Vision — Face Detection, Recognition, Body Pose & Gait Recognition

A lightweight face detection, recognition, body pose estimation, and gait recognition system built on Apple's Vision framework. It uses custom geometric descriptors for face and gait recognition, and VNDetectHumanBodyPoseRequest for body pose detection — no deep learning training required.

How It Works

Detection

Faces are detected using VNDetectFaceLandmarksRequest (revision 3) from Apple's Vision framework (Vision.framework), which returns bounding boxes and up to 82 facial landmark points across 12 anatomical regions:

Region	Points
Face contour	17
Outer lips	15
Left eye	8
Right eye	8
Left eyebrow	7
Right eyebrow	7
Nose	7
Inner lips	5
Nose crest	3
Median line	3
Left pupil	1
Right pupil	1
Total	82

Apple documents these as "68+" because some regions (nose crest, median line, pupils) are optional and may not always be detected. The algorithm uses fallbacks to nearby regions when optional landmarks are absent.

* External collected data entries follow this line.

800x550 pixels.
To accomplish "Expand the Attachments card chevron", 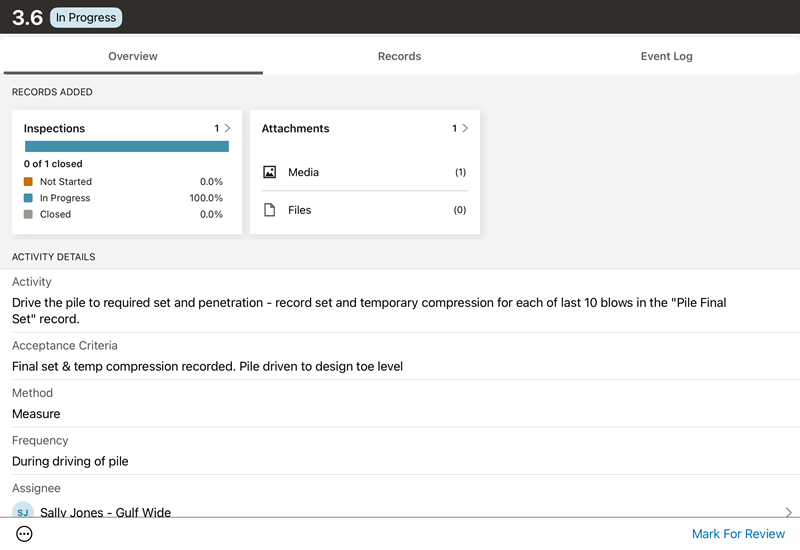I will pos(465,128).
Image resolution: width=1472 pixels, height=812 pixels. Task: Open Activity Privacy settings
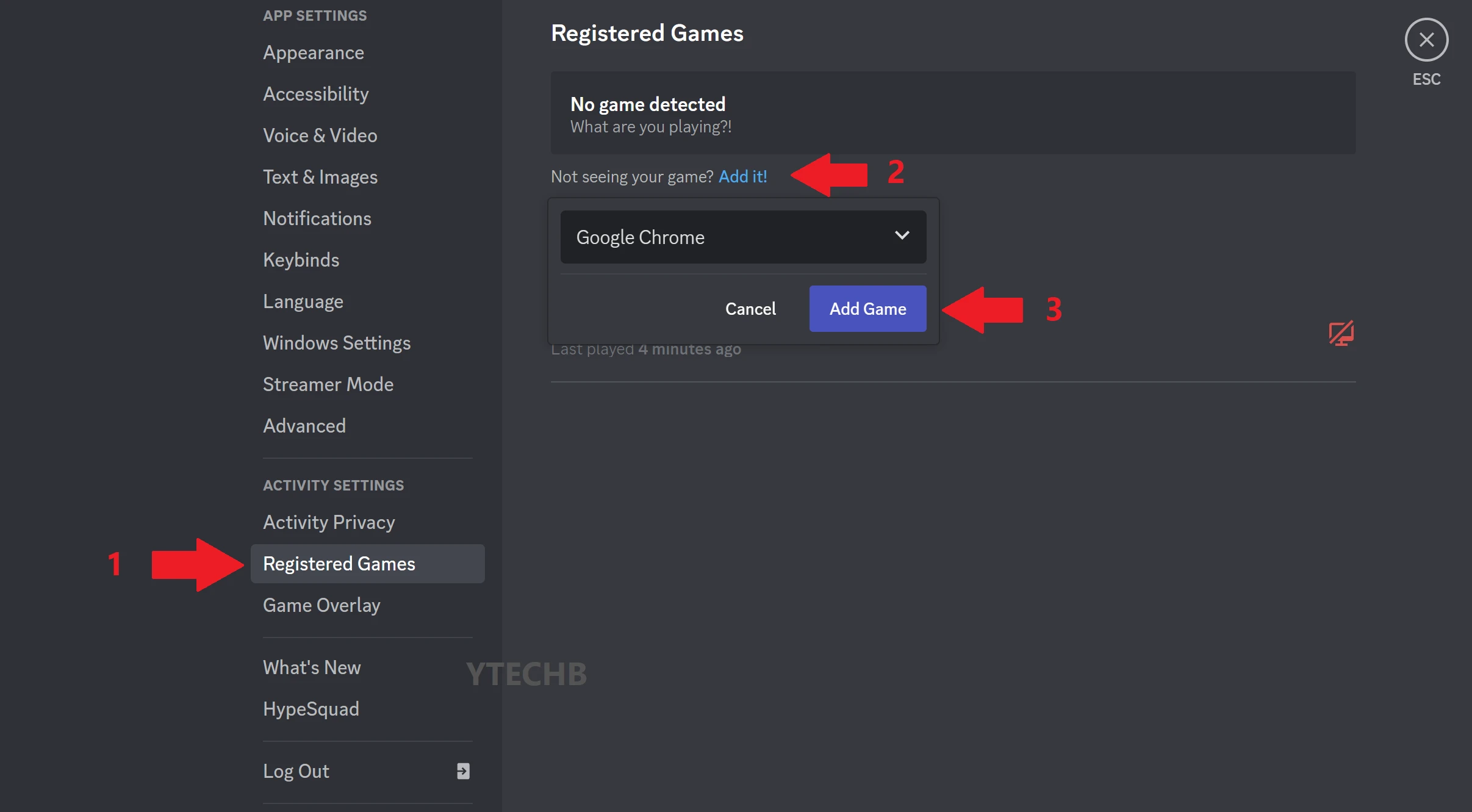coord(328,522)
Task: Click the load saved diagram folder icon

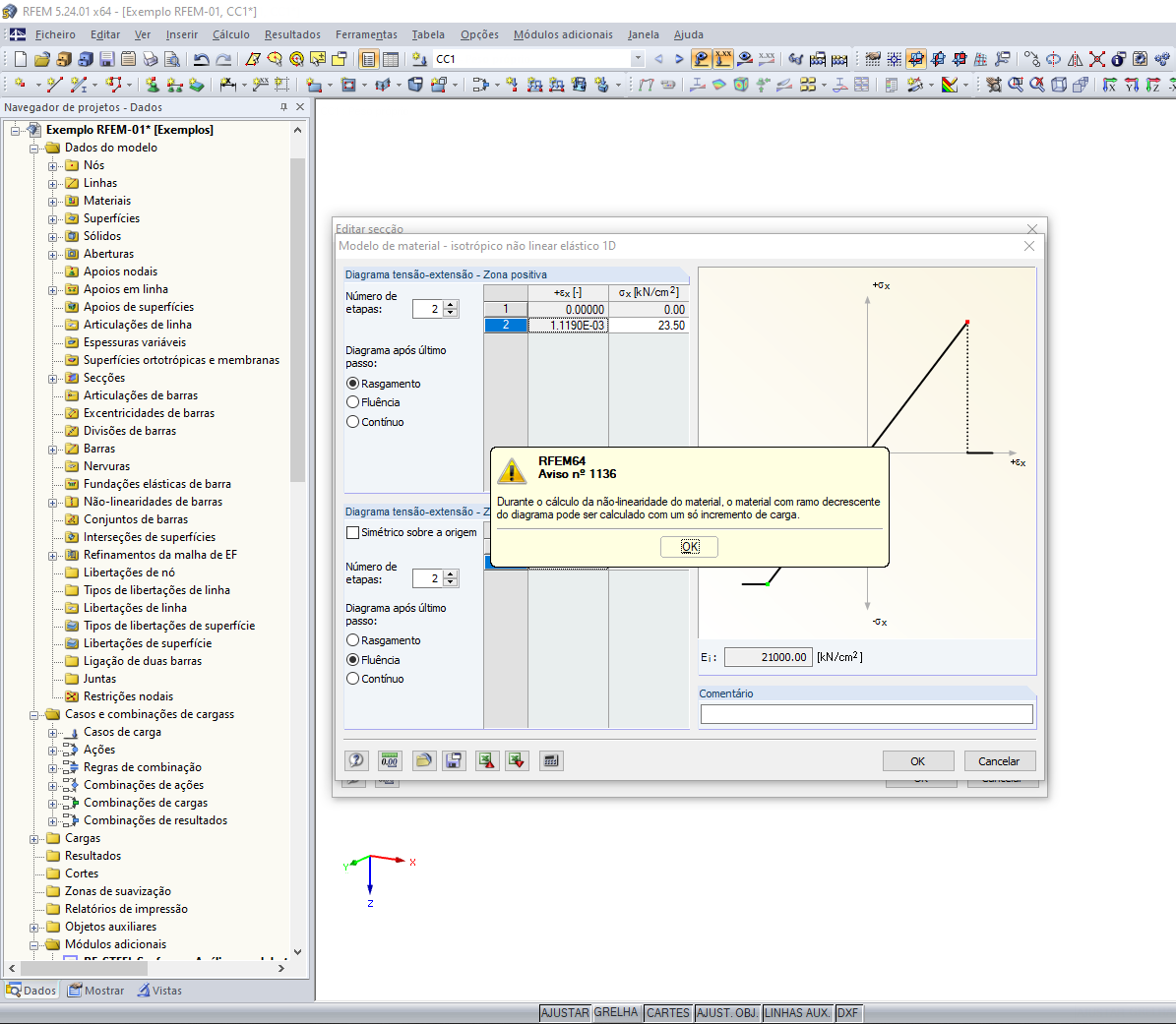Action: pos(424,761)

Multi-Scale Tiled Detection

To detect faces that are small relative to the overall image, detection runs at three scales:

Pass	Tile Size	Overlap	Effective Magnification
1	Full image	—	1×
2	W/2 × H/2	50%	2×
3	W/4 × H/4	50%	4×

Tile-detected face coordinates are remapped to the original image space, and overlapping detections are deduplicated using an IoU (Intersection over Union) threshold.

Vertical-Flip Detection

Detection also runs on a vertically-flipped copy of the image at all three scales. This catches upside-down faces — for example, reflections in mirrors or ceiling-mounted cameras. Flipped detections are mapped back to the original image coordinates and deduplicated against upright detections.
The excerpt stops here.